Character Sketch of Isabel Archer

Isabel Archer is the lady whose ‘portrait’ James offers us in the novel. She is the woman “affronting her destiny”. At the beginning of the novel, Ralph wonders, “What will she do?” Towards the close of the novel, Henrietta asks Isabel, “What have you done with your life?” Between these two questions lies the tragic-comedy of the life of Isabel.

The character of Isabel Archer is fully developed by James. Her development is the development from happiness to suffering, from love to hatred, from vivacity to dispiritedness. Isabel’s character is the central character around which other characters, such as Ralph, Caspar, Lord Warburton, Henrietta, Osmond, Madam Merle and the Touchetts rotate.

One of the distinguishing features of Isabel’s character is her deep love for liberty and freedom. It is her innocence and independence which attract Daniel Touchett to give her financial freedom. She tries her best to maintain her mental freedom even in the face of adversity and also to maintain her dignity and individuality throughout. It is this quality that draws Ralph to her. Neither Ralph’s sympathy nor Lord Warburton’s glamour can overcome her sense of freedom, and eventually, both are fascinated by her.

Another feature is her romantic idealism. From the very beginning, Isabel’s approach to life is romantic, idealistic and theoretical. James observes that she is a person of many theories; her imagination is remarkably active. One can notice how Isabel puts her theories of self-development into practice. One of the methods is that of refusal or rejection. She avoids any commitment to anyone. Caspar Goodwood suggests coercion, oppression and constraint on the plain physical level. Lord Warburton suggests immobilisation on the social level. Isabel rejects the first on physical reasons and the second on theoretical grounds of indefinite expansion.

Isabel is a pretty young woman of sparkling vivacity. She brings freshness and charm wherever she happens to be; however, she is sexually cold and frigid. When she is faced with an emotional situation, such as her suitors proposing to her, she becomes unnerved and fear-ridden. From her lovely physical make-up, mental independence and rich legacy, the reader can well deduce that Isabel was apparently made for happiness, but events took such a sharp turn that she fell victim to her own idealistic notions. Her ‘sentience’ is the vital force of her ‘choice’, but her choice deceives her because she wishes to see life whole and full. She chooses Osmond, prompted by his idealism and sophistry, and this wrong choice lands her in misery and sorrow.

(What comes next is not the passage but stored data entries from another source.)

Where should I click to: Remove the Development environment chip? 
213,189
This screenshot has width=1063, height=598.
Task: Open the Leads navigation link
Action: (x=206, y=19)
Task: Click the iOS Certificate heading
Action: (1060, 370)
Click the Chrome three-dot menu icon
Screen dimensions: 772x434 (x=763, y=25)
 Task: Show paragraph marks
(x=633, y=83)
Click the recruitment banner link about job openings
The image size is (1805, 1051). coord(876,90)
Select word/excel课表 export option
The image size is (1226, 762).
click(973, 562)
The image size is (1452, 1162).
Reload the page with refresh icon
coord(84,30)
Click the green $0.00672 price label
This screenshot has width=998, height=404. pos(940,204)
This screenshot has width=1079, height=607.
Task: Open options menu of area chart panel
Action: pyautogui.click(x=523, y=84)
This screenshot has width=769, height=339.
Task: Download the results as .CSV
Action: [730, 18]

Her choice of Osmond as a husband is a result of both admirable and not-so-admirable elements in her nature. Her excessive confidence in her own judgment, her sense of her own superiority, her shying away from indications of violent passion, are no less weighty elements in her decision than her eagerness for experience, the liveliness and freshness of her responses, her admiration for what seems to be unworldliness, the superiority to things material, a devotion to things beautiful. The qualities and shortcomings of Isabel are explained, even her return to Osmond- her fear of sex, her high sense of marriage, her moral seriousness, her pure conscience, her linking to a civilised way of life, her promise to Pansy and her preference for a life of suffering. In the words of Richard Chase, “Despite her deeply repressed sexuality, Isabel remains among the most complex, the most fully realised and the most humanly fascinating of James’s characters.”